SELECTED PASSAGE:
*** Block opens ***

NLP-DeVal: Development and validation of a natural language processing tool to enable clinical research in emergency and acute care medicine: retrospective cohort study

The emergency medicine setting is not favourable to conducting research due to the vast number of patients seen every day and to the chronic staff shortages. The only way to collect data that would permit studying and addressing the areas in need of improvement is to extract such data from emergency department electronic health records (EHRs). This automatic data extraction would avoid dedicated, time-consuming data collection. Obtaining consistent data from EHRs is a complex task, however. While part of the data registered in EHRs is structured (e.g., lab test results and vital parameters) and therefore easy to retrieve, the most useful patient information is often in free text form (e.g., presence of signs and symptoms, suspected and confirmed diagnosis, anamnesis). Such circumstances and needs require a reliable natural language processing (NLP) tool to derive highly consistent data from free text.

Large language models (LLMs) able to thoroughly interpret natural language are now available. These models have achieved remarkable performance on a wide range of language-related tasks and are capable of extracting relevant information even from conversational texts. There are, however, significant limitations in using these models for a project such as eCREAM. These models are trained on general knowledge, but in areas such as the medical domain they do not function as well. Furthermore, the largest and best-performing models are proprietary, and their integration with other software is therefore expensive and introduces privacy issues.

Primary objectives:
1

To develop and validate a state-of-the-art language model for the six languages of the project (English, Greek, Italian, Polish, Slovakian, and Slovenian) that is able to interpret EHR contents and to extract crucial information from them.

*** Block closes ***

INPUT DATA:
*** Block opens ***

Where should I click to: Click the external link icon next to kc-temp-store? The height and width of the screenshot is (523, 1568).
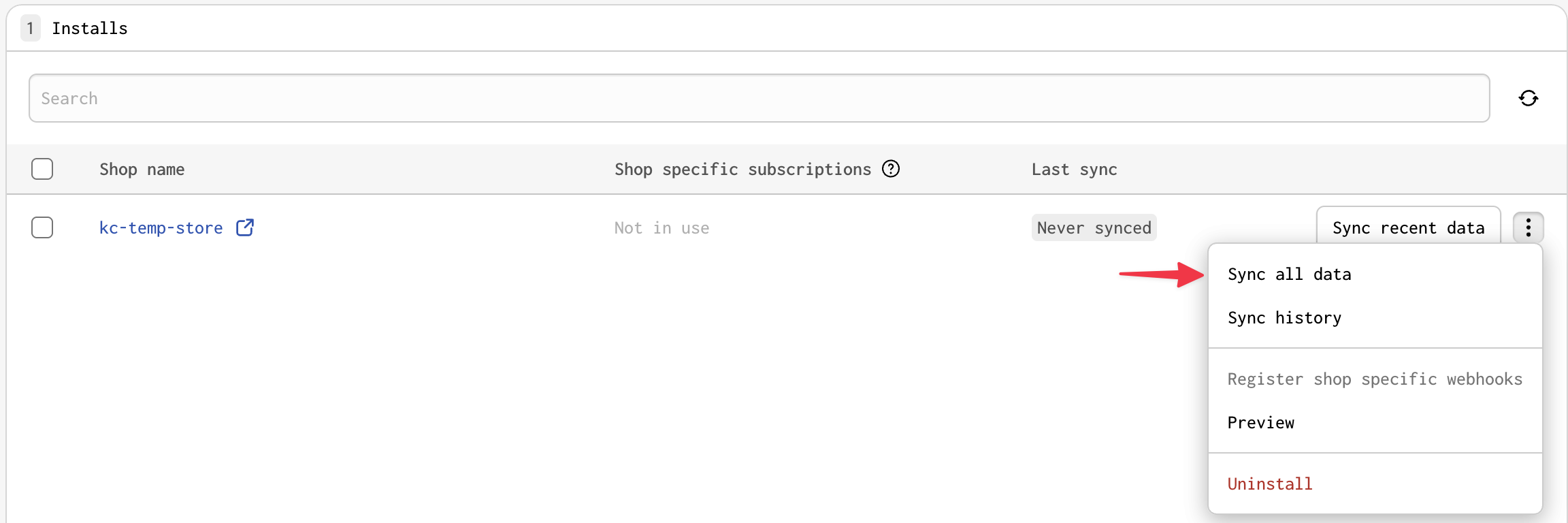point(245,227)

*** Block closes ***

GOAL OF THE EXERCISE:
Could you reproduce, word for word, the part of the study description on the emergency medicine language tool from "To develop and" up to and including "information from them."?

RESPONSE:
To develop and validate a state-of-the-art language model for the six languages of the project (English, Greek, Italian, Polish, Slovakian, and Slovenian) that is able to interpret EHR contents and to extract crucial information from them.